Assignment: Go through the records below and restate each one word for word.

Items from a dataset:
★ ★ ★ ★
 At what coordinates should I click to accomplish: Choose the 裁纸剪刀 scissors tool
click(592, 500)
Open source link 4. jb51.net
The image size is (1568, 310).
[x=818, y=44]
★ ★ ★ ★
Response box:
 At what coordinates should I click to accomplish: Choose the 裁纸剪刀 scissors tool
click(592, 500)
Open source link 4. jb51.net
The image size is (1568, 310).
[x=818, y=44]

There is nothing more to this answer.